* Supplied passage *

Telkom Kenya in partnership with Loon, have officially launched Alphabet’s Loon commercial internet service in Kenya.
A first large-scale commercial offering, Alphabet makes use of Loon’s high-altitude balloons, which essentially work as cell service towers that drift on currents in the Earth’s upper atmosphere.
Loon’s Chief Executive Officer, Alastair Westgarth said, “We could not be more excited to launch service in Kenya. This is the culmination of years of work and collaboration between Loon, Telkom, and the government. Without the support and engagement by various government agencies, today would not be possible. We are incredibly grateful to the many governmental stakeholders who helped usher in Africa’s first application of this innovative technology.”
Its Kenyan service is offered in partnership with local telecom provider Telkom Kenya and provides cellular service through their network to an area covering roughly 50,000 square kilometres (31,000 square miles) that normally hasn’t had reliable service due to the difficulty of setting up ground infrastructure in the mountainous terrain.
Commenting on the development, Telkom Kenya’s Chief Executive Officer, Mugo Kibati said, “This is an exciting milestone for Internet service provision in Africa and the world, more so that the service will pioneer in Kenya.” “This being a pure data service and with the continued migration of communication towards data-supported platforms, the Internet-enabled balloons will be able to offer connectivity to the many Kenyans who live in remote regions that are underserved or totally unserved, and as such remain disadvantaged. This new technology will also complement Telkom’s ongoing strategy to further widen our network coverage, enabling us realise our brand promise; to be Kenya’s preferred data network.”

* Pixel coordinate grounding data *
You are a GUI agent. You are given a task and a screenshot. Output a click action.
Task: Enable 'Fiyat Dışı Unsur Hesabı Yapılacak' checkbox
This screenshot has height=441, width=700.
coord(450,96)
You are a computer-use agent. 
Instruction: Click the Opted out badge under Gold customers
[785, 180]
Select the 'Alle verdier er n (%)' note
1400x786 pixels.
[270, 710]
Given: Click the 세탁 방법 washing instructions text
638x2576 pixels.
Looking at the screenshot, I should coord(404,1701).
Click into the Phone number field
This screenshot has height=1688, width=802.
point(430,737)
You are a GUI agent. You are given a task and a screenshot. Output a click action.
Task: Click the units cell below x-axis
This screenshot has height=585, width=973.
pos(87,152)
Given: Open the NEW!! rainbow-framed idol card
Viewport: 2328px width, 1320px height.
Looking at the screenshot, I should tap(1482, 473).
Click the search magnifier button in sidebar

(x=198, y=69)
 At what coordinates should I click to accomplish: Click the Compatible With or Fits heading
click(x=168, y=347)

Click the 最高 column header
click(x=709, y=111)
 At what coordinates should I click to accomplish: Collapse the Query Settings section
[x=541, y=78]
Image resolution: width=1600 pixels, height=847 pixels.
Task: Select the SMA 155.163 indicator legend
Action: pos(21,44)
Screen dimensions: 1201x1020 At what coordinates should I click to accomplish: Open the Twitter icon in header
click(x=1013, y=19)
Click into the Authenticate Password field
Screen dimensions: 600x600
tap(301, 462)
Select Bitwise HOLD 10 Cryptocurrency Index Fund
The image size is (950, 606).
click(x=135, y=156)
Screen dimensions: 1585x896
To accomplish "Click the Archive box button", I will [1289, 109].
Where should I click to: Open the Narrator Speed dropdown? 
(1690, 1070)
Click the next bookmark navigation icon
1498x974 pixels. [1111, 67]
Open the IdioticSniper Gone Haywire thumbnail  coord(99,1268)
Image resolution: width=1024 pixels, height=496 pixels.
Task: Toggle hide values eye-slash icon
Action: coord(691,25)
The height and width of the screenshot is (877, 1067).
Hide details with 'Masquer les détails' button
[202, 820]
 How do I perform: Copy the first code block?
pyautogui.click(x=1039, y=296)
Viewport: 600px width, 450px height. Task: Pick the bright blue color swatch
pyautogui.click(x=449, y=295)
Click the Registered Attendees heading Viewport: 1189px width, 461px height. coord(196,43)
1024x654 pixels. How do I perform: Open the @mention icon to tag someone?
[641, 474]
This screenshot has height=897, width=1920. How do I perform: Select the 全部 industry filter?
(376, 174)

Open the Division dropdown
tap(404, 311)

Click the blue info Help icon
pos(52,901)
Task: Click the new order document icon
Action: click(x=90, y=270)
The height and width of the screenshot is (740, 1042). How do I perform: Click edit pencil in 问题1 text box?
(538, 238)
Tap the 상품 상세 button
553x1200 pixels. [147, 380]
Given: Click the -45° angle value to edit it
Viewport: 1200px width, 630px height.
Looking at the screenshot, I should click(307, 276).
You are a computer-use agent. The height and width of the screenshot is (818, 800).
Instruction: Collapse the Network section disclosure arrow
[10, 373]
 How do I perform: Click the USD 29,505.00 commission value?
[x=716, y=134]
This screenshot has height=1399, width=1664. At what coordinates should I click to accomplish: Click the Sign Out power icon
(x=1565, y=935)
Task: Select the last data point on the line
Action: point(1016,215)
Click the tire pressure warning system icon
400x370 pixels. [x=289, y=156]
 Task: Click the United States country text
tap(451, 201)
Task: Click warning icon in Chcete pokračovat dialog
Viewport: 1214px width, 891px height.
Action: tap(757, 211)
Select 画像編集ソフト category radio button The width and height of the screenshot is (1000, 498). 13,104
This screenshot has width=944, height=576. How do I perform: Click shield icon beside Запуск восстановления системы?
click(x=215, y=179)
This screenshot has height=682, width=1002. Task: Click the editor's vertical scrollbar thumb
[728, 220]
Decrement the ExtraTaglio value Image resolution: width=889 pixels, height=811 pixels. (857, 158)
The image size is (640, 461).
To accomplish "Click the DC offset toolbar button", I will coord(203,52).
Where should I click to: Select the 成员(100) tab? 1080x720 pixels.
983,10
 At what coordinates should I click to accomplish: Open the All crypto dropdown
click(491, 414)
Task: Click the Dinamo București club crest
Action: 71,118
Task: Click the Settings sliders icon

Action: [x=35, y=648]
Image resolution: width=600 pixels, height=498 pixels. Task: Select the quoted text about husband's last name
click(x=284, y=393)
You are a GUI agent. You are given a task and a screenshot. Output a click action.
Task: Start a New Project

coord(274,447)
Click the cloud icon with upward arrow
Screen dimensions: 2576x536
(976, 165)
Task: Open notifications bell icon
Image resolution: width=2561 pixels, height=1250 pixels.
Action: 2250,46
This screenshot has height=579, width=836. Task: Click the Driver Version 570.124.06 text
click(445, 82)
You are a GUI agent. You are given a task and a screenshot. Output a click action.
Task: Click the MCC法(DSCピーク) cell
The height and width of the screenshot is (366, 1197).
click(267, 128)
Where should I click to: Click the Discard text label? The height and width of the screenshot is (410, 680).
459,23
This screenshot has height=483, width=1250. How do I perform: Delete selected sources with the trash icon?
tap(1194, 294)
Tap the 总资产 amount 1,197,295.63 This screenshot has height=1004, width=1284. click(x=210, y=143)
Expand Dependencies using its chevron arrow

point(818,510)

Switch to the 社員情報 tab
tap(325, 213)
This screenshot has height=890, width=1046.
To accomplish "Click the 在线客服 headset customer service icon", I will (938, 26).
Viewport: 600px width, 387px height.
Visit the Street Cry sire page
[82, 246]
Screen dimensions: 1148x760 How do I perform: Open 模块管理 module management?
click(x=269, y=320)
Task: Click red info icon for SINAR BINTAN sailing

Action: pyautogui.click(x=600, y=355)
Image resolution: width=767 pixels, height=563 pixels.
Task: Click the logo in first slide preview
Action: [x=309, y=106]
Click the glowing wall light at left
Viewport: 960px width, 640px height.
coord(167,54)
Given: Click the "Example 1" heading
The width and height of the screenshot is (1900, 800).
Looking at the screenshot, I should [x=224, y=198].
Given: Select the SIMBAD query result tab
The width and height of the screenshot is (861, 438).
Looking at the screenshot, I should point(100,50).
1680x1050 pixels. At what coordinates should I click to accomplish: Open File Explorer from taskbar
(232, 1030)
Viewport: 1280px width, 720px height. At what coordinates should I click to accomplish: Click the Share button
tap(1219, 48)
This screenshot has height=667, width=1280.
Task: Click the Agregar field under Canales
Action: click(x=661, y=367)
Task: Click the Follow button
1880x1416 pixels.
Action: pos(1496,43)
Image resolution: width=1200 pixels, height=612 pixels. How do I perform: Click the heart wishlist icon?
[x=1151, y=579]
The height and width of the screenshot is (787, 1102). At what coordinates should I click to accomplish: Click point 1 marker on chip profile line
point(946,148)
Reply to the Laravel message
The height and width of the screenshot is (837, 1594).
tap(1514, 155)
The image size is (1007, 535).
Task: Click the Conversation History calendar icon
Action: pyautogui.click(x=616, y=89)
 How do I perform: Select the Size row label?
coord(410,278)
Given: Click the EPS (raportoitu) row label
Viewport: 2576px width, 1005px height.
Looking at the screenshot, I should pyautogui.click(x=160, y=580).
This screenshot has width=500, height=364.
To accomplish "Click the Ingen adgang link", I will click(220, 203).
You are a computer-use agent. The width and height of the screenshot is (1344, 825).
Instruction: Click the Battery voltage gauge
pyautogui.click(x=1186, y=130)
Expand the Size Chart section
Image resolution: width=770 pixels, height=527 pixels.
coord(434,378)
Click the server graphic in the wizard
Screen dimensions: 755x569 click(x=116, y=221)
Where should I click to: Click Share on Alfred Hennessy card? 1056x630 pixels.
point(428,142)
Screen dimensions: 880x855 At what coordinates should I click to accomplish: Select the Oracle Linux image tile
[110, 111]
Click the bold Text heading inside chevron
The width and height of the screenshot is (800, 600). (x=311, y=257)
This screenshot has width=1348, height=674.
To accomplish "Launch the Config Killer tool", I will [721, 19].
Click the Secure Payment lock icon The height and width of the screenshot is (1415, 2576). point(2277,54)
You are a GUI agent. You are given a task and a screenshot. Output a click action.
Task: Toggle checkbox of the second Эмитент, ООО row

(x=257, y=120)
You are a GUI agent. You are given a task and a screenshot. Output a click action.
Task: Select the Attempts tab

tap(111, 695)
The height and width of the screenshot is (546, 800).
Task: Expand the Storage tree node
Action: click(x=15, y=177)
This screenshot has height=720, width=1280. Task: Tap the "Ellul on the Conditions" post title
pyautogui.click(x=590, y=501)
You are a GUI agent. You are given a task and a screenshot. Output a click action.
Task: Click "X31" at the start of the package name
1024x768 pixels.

* Apply what you read *
1. From the article on the Loon launch in Kenya, translate this sentence into Spanish: "Without the support and engagement by various government agencies, today would not be possible."
2. Please write the next part of the article on the Loon launch in Kenya, starting after its last sentence.

* Answers per task *
1. Sin el apoyo y la participación de diversas agencias gubernamentales, el día de hoy no sería posible.

2.
Loon has been working toward deploying its first commercial service deployment in Kenya since it announced the signed deal in 2019, but the company says that the mission has taken on even greater significance and importance since the onset of COVID-19, which has meant that reliable connectivity, especially in light of the restrictions upon travel that the epidemic has placed, makes the ability to remotely contact doctors, family members and others all the more important.
Some of the technical details of how Loon’s stratospheric balloons will offer this continuous service, and what kind of network quality people can expect, include that the fleet has around 35 balloons acting together, which are moving constantly to maintain the target area coverage. Average speeds look to be around 18.9Mbps down, and 4.74 Mbps up, with 19-millisecond latency, and real-world testing has shown that this has served well for use across voice and video calls, as well as YouTube streaming, WhatsApp use and more, according to Loon.
The company actually began testing its service earlier this year, with many customers connecting to the network without even realizing it during those tests, and Loon says it has served over 35,000 customers and provided the services listed during those tests.
Loon is currently working with a number of commercial telecom partners to deploy non-emergency service in a number of underserved regions globally. Prior to the launch, Loon employed its balloons to provide emergency service to areas affected by the disaster, including Puerto Rico in the aftermath of Hurricane Maria in 2017.